Altra domanda bella e complicata, e da giornalista ti dico subito che la apprezzo perché la trovo incisiva. Non so dirti se davvero “non esiste alcun destino”, posso però dirti che non mi sono mai nascosto dietro di lui.
Troppe volte vedo persone che giustificano i loro fallimenti o le loro scorrettezze sostenendo che “era destino”. Troppo facile, così. Mai una responsabilità nel bene o nel male.
Se faccio errori mi prendo la responsabilità e se le cose mi vanno male mi chiedo sempre cosa ho fatto io perché non girassero diversamente, senza dare colpe agli altri, perfino quando sono palesi.
Poi, se mi dici quale merito ho di essere nato sotto la guglia del Duomo e non in una zona di guerra, allora ti rispondo che sì, questo il destino esiste.
E se mi ha dato questa fortuna, credo sia giusto non mancare mai di rispetto a chi non l’ha avuta, anzi.
A volte vedo negli ultimi e negli emarginati una dignità che non riscontro inpersone che hanno tutto, o comunque molto, e che li guardano con fastidio e indifferenza.

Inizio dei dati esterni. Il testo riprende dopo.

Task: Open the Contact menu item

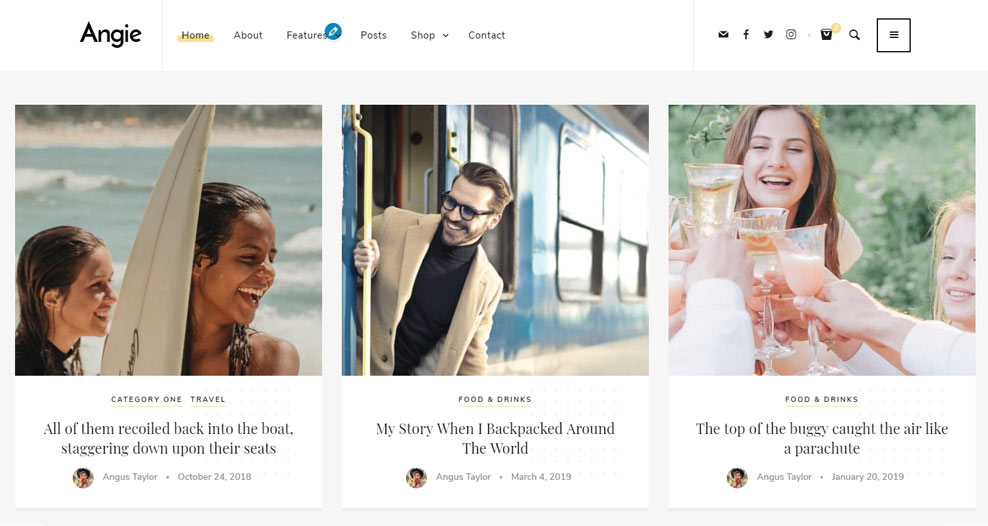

- Parlando del tuo nuovo romanzo, di recente hai dichiarato: “ Ho provato a metter il thriller al servizio del noir”: mi spieghi meglio questa tua affermazione?
Volentieri! Quando affronto un nuovo romanzo mi piace sempre provare a mettermi in gioco e cercare di alzare l’asticella.
Io di fondo sono uno scrittore noirista e le mie indagini durano sempre almeno un paio di settimane.
In Non esiste alcun destino ho deciso di far succedere tutto nello spazio di un fine settimana, quindi ho dovuto dare un ritmo più serrato alla narrazione.
Era chiaro che con questa premessa avrei dovuto mettere maggiore azione, tipica del thriller - tuttavia ho sempre cercato di rispettare alcuni parametri: niente scene da “Mission impossible”, per intenderci.
Mettere il thriller al servizio del noir per me significa dare più movimento, rispettando però la vena noiristica del romanzo.
Il noir resta al centro di Non esiste alcun destino e il thriller si adegua a questo, come se facesse da supporto ma non rubasse la scena.
La speranza è di esserci riuscito.
- Perché hai scelto di scrivere romanzi noir? E che progetti hai per il futuro?
Scrivo noir per una serie di motivi, tra cui il fatto che per quasi trent’anni ho fatto il giornalista di cronaca nera, quindi ho visto parecchio torbido e mi sono ritrovato a scriverlo.
E poi perché il noir mi permette di analizzare molti aspetti psicologici delle persone, compreso il loro lato oscuro che non necessariamente deve sempre essere inteso come qualcosa di negativo.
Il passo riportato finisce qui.